Non-traditional jobs have risen over the years. More employers are hiring employees for temporary positions. It’s easier and more convenient to hire short term staff for certain projects. Today, many companies use their temporary positions to gauge who they’d like to hire full time. Here are 7 reasons why you should consider freelance work.

Employers in Every Industry Seek Freelance Work

Most people assume being a freelancer or freelancing is only for writers. But that isn’t the case. Every industry is looking to hire freelancers. From engineering to customer service to sales to business positions, and more.

Flexible Hours

One of the biggest benefits of freelance work, temporary or long term, is you can make your own schedule most of the time. You can schedule your work around a schedule that works best for you.

Freelance Jobs

This allows you to schedule in more work and pay that you otherwise may not have received at a standard 9-5 job. You can work unlimited overtime and get paid for it.
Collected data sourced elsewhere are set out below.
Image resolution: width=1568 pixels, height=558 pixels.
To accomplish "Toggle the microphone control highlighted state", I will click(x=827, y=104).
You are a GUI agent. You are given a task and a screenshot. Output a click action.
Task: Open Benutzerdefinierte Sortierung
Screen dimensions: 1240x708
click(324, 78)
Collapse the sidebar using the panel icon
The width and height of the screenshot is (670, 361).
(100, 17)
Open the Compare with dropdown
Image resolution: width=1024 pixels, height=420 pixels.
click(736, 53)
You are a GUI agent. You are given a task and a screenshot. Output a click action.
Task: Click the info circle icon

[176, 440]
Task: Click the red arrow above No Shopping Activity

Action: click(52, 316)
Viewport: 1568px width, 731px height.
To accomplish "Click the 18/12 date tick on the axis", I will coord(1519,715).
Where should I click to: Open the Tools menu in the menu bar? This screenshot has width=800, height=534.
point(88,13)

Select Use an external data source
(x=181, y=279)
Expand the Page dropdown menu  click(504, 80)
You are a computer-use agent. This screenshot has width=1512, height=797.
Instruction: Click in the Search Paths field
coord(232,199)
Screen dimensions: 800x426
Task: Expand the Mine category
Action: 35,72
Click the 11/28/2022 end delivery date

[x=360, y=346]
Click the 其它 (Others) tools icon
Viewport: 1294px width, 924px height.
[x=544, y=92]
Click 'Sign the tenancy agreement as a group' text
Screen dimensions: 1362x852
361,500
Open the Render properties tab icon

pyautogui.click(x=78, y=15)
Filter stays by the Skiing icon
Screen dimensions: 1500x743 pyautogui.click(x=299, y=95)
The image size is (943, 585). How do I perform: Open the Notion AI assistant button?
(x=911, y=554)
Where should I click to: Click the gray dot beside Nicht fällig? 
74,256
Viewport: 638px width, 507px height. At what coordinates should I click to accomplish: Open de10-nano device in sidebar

You Can Work for More than One Employer

Along with being able to work as many hours as you want, you aren’t tied down to more than one employer. Thousands of companies seek freelancers for temporary positions every day. If you want to seek full time employment through seasonal work and short term work, you are able to do that.

 Related: 5 Ways to Land a Temp Job

Pay Can Be Negotiable

Depending on experience, of course. But if you have experience or have impressive skills or a resume, you can negotiate for a higher pay rate.

It Provides Valuable Work Experience

This is a biggie for college students and recent graduates who haven’t begun their career search. For those who want to gain experience while in school, it can make it easier to land a job once you graduate.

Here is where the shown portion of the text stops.